Men, teach me something I don’t know about dating. I’m still new to this and it’s wrong of me to be the person who writes a shitty draft in my brain about someone just because our storylines don’t match up nicely. There will come a time when my bar isn’t so low and I don’t go weak in the knees just because a man commits to making a plan, any plan, or does what some might call literally the bare minimum. 

It’s that bare minimum that I often misread and get carried away with. No one warns you that when you get a puppy as a single woman, there are men who will woo you just to be around a puppy.

If you’ve made it this far through this post and are now cringing on my behalf, the point of me sharing all of this isn’t just to spill tea or anonymously light anyone on fire who may read this. I have three single friends- just three. And every single one of us can trade war stories about dating in this wild city of hot-date musical chairs.
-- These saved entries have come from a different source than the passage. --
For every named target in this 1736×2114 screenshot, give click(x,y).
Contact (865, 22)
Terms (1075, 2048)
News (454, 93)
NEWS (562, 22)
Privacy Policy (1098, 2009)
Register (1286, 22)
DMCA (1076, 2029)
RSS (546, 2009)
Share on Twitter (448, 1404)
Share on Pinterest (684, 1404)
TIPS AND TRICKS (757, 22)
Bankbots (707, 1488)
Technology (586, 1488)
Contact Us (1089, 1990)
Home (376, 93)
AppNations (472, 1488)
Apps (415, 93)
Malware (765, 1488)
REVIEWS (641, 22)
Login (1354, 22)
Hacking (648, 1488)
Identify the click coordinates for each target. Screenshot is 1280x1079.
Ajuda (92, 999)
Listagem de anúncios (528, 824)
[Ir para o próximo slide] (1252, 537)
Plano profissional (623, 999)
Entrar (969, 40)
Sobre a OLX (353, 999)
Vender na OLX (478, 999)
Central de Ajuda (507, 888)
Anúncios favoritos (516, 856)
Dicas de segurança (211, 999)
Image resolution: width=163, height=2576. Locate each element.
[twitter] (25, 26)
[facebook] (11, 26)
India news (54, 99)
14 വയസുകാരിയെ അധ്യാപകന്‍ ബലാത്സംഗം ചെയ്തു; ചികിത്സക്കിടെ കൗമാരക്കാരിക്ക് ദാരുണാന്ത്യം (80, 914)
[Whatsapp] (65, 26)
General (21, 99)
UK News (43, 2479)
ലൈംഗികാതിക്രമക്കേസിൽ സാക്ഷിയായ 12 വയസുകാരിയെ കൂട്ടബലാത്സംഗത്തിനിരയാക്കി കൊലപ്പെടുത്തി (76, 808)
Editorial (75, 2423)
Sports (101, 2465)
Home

Our stories have different cringe factors but end with the same lesson in grace, patience and the fact that not everyone is for you and that’s a blessing. Boredom and loneliness are terrible frenemies of ours but investing in someone who isn’t ready for you is like planning your own surprise party- you know what happens in the end and it’s all very anticlimactic but the buildup sure was fun. 

I never understood the saying “good grief.” What a paradox. It means: an exclamation of irritation, frustration, or surprise. In the context of these brief almost-romances, frustration is totally valid but the surprise element lessens the more you snap at your ego with resilient little rubber bands. And there is such a thing as good grief -  it’s the name of the feeling we feel for these short lived attachments. 

So for every misread action I magnified x10, every toothbrush I proudly kept in my apartment, every well intentioned copout, I can keep playing the largest, most painstaking game of musical chairs. You just need one chair to land on and what a relief it is to see it waiting for you when the room goes quiet.